*EXTRACT*:
The film's soundtrack album was released digitally on 30 August 2024, featuring tracks by Kneecap, Bicep, Fontaines D.C., and Orbital, as well as incidental music by Michael "Mikey J" Asante and snippets of dialogue from the film. The album was released on CD and vinyl on 28 February 2025. The film also features music by the Prodigy. "Sick in the Head" was shortlisted at the 97th Academy Awards in the category of Best Original Song.

Notes
- The digital download edition of the album includes a special version of Orbital's "Belfast" as a bonus track.
- Physical editions of the album include "Every fucking story about Belfast starts like this" as the first track.
- Physical editions of the album omit "There are 80,000 native Irish speakers...".
- Physical editions of the album have "Belfast (Fuck the Fuck Off)" credited to Liam Óg Ó hAnnaidh, Kerri Quinn, and Orbital as track 28.

*MATERIAL PROVIDED*:
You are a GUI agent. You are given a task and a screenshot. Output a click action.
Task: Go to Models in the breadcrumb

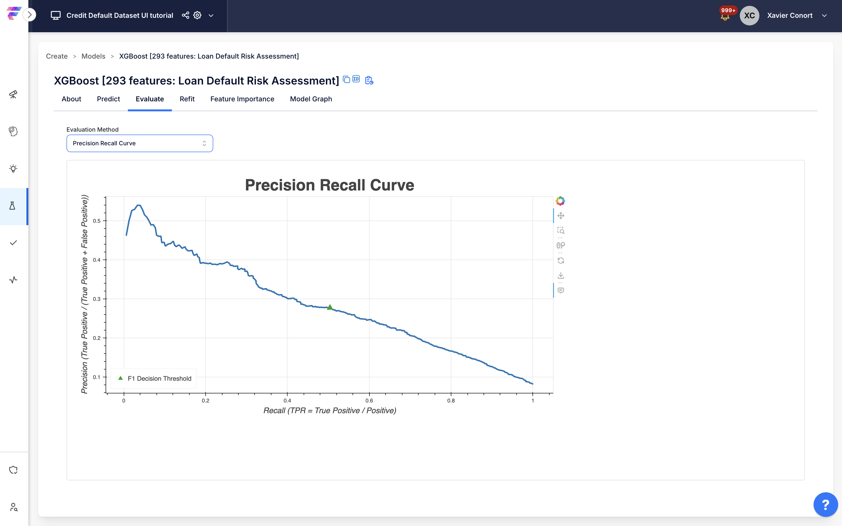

*WHAT IS NEEDED*: Return, word for word, the part of the soundtrack text above from "The film's soundtrack" up to and including "the first track.".

*SOLUTION*:
The film's soundtrack album was released digitally on 30 August 2024, featuring tracks by Kneecap, Bicep, Fontaines D.C., and Orbital, as well as incidental music by Michael "Mikey J" Asante and snippets of dialogue from the film. The album was released on CD and vinyl on 28 February 2025. The film also features music by the Prodigy. "Sick in the Head" was shortlisted at the 97th Academy Awards in the category of Best Original Song.

Notes
- The digital download edition of the album includes a special version of Orbital's "Belfast" as a bonus track.
- Physical editions of the album include "Every fucking story about Belfast starts like this" as the first track.